A number of studies have shown that NMOSD attack type, relapse rates, permanent disability, and pain related to nerve damage might be influenced by the age at onset.

“However, some of these results were inconsistent due to limited sample size, mixed ethnicity, and incomplete clinical information,” the researchers wrote, leading them to review the medical records of 298 NMOSD patients (248 women) at Xiangya Hospital, Changsha, China, between January 2016 and December 2021. They specifically examined their’ clinical characteristics when stratified by age of disease onset.

All had been followed for at least six months and tested for antibodies against aquaporin-4 (AQP4), the most common target of NMOSD-causing antibodies. As expected, most (82.9%) were positive for these antibodies.

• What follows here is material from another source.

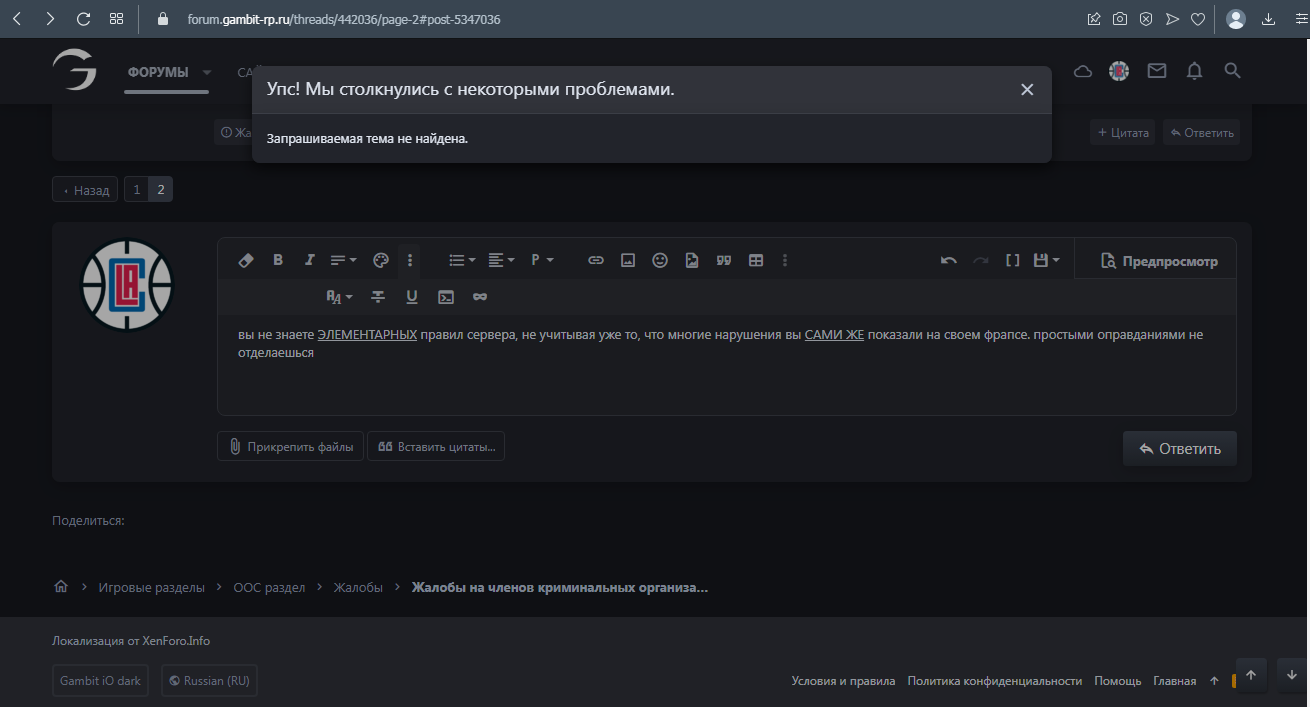This screenshot has width=1310, height=707.
Task: Click the Ответить submit reply button
Action: [1179, 449]
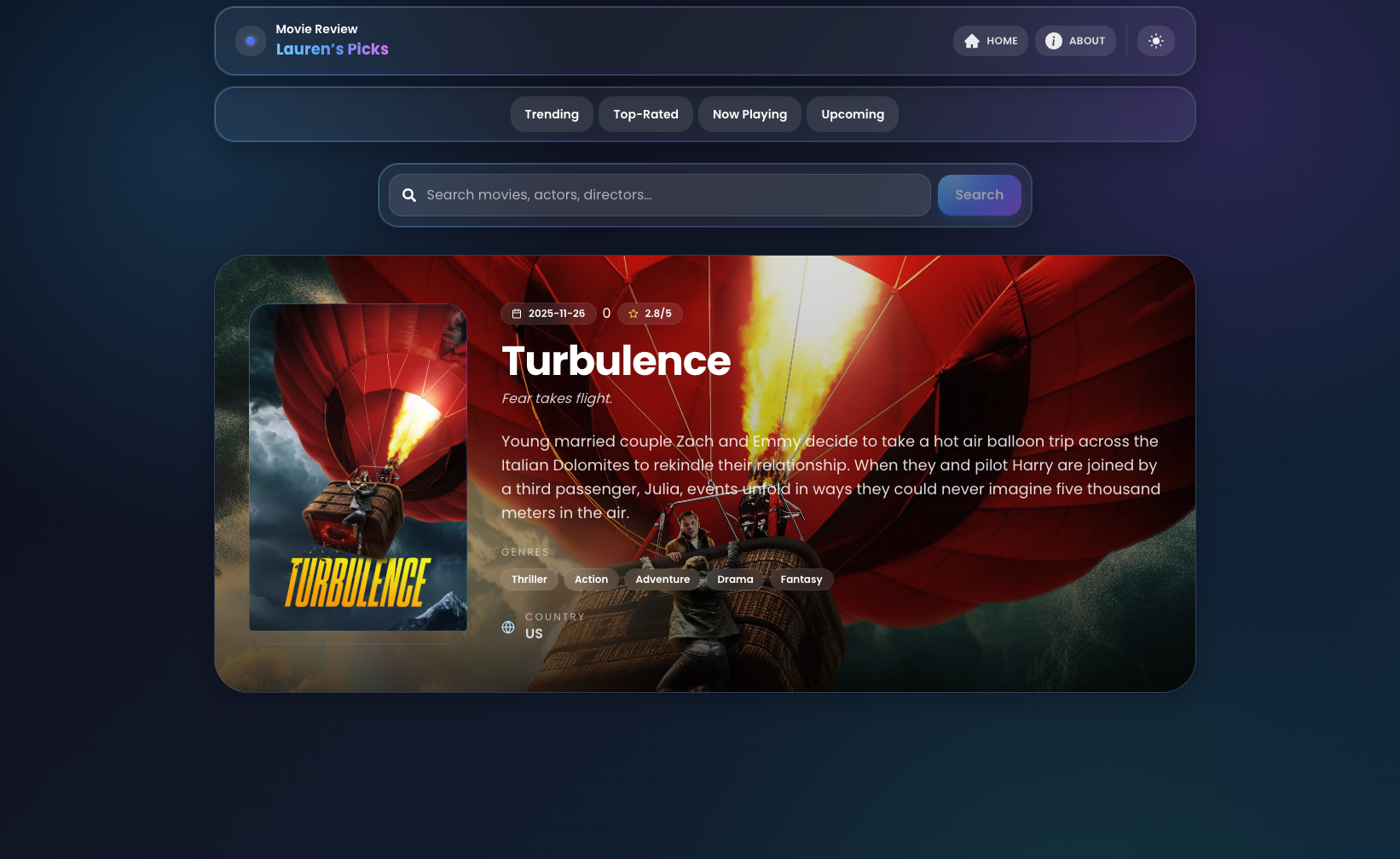Click the info icon in About button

Their mean age at disease onset was about 46 and they had NMOSD for a mean of 41.4 months, or nearly 3.5 years. A total of 164 patients (55%) were considered to have EO-NMOSD, with a mean onset age of 35.4, while 134 (45%) had LO-NMOSD, with a mean age at onset of 59.5.

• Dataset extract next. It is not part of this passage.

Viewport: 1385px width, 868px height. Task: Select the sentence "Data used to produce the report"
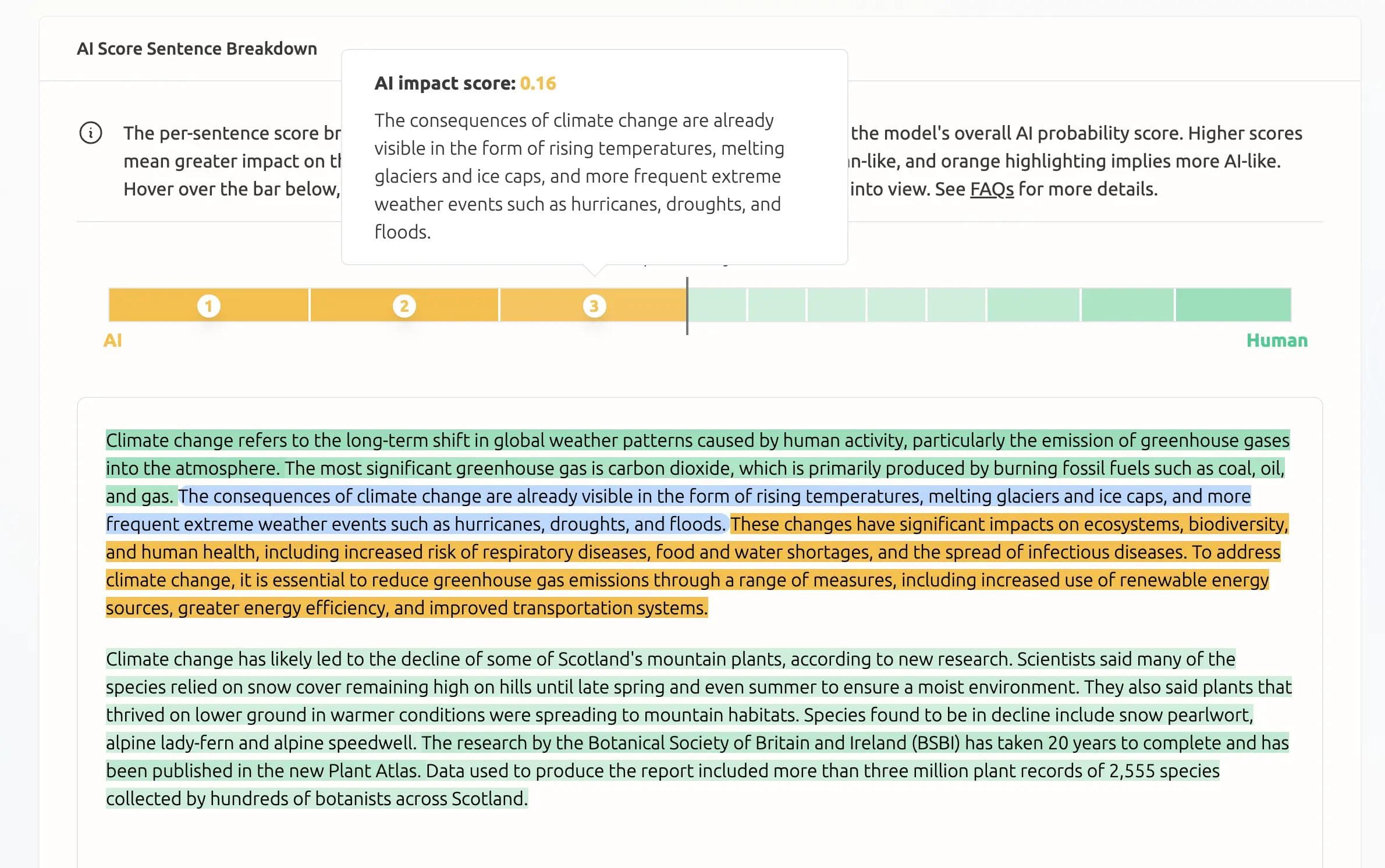click(x=815, y=771)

Results showed a significantly greater proportion of LO-NMOSD patients had transverse myelitis in their first attack relative to EO-NMOSD patients (58.2% vs. 36%).

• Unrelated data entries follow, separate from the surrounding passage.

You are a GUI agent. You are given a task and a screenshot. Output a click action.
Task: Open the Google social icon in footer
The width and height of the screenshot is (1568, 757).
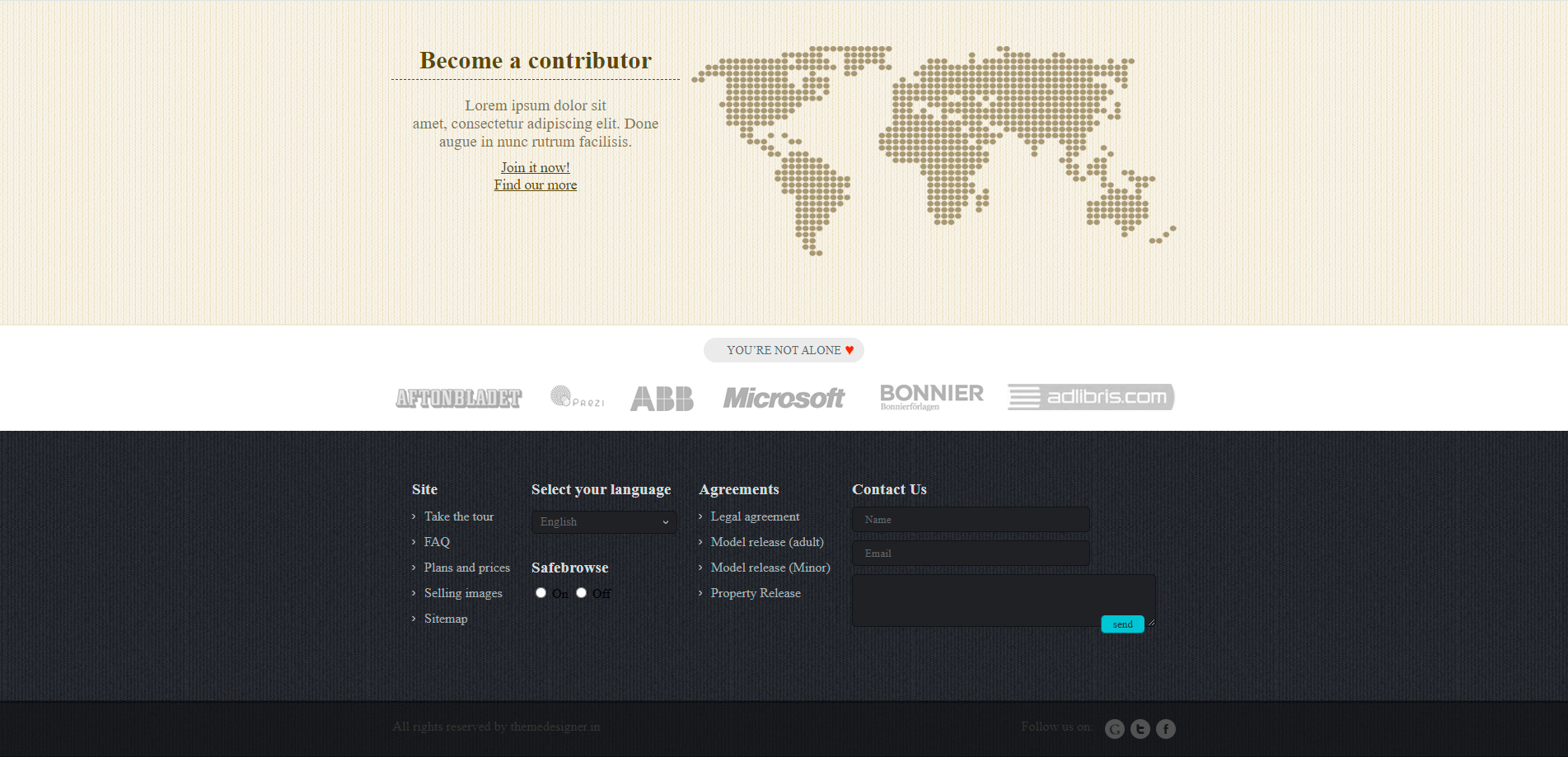coord(1114,729)
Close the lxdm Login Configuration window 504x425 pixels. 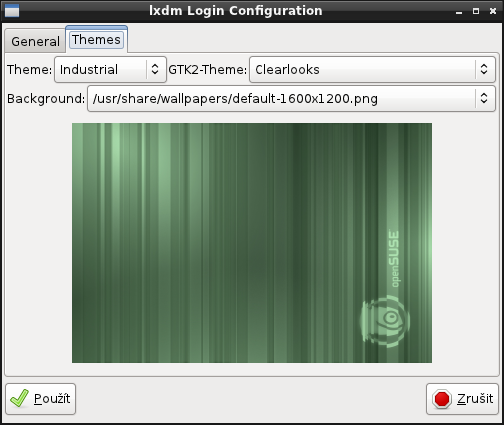(x=493, y=11)
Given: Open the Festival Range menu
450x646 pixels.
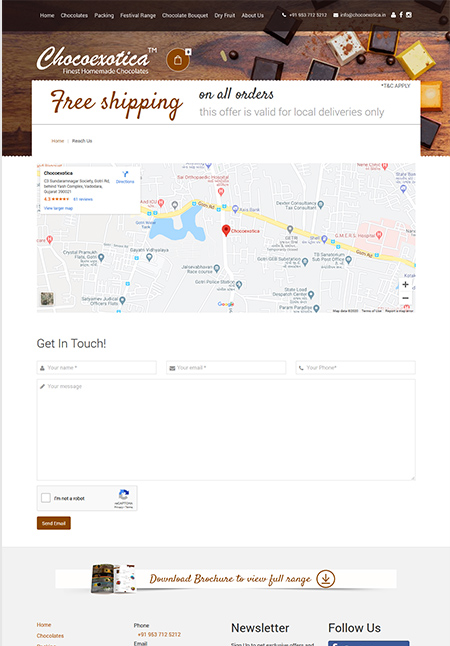Looking at the screenshot, I should click(138, 15).
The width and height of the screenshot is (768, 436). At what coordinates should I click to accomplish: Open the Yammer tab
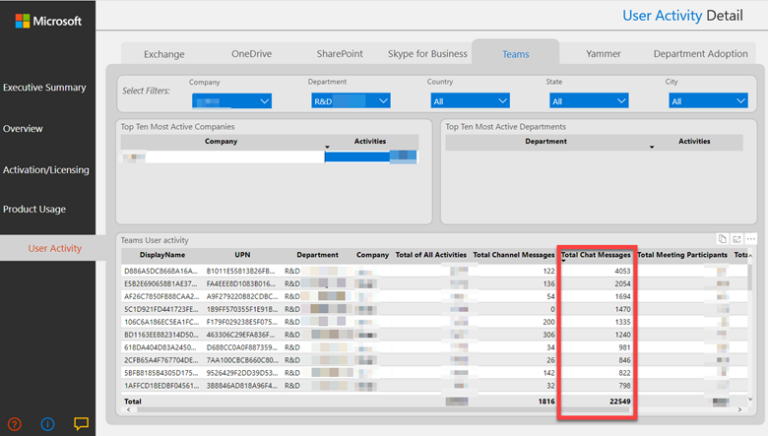[603, 54]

Patients with a later disease onset were less likely to have optic neuritis (23.1% vs. 34.8%) and brain involvement (7.5% vs. 18.3%) in their first attack than those with EO-NMOSD.

Late-onset patients showed longer segments of lesioned spinal cord at the time of their first attack as well as at their last follow-up compared with EO-NMOSD patients, but showed fewer NMOSD-typical brain lesions on MRI scans.

The findings indicate “differences in anatomical susceptibility in patients with different onset age, that the optic nerve and brain were more susceptible in young patients, while the spinal cord was more vulnerable in aged patients,” the researchers wrote.

Recurrent NMOSD attacks (relapses) were significantly less common in patients with late-onset disease than in early-onset disease (74.6% vs. 84.2%).

Still, at last follow-up, late-onset patients had a significantly higher level of disability, as well as significantly greater rates of motor dysfunction (29.9% vs. 15.9%) and severe motor dysfunction (12.7% vs 5.5%).

“The proportion of visual disability and death rate was similar between the two groups,” the researchers wrote.

Comparing very late-onset, relative late-onset

Comparable findings were observed among patients with very-late disease onset, age 70 or older, with those with relative-late-onset (between 50–69).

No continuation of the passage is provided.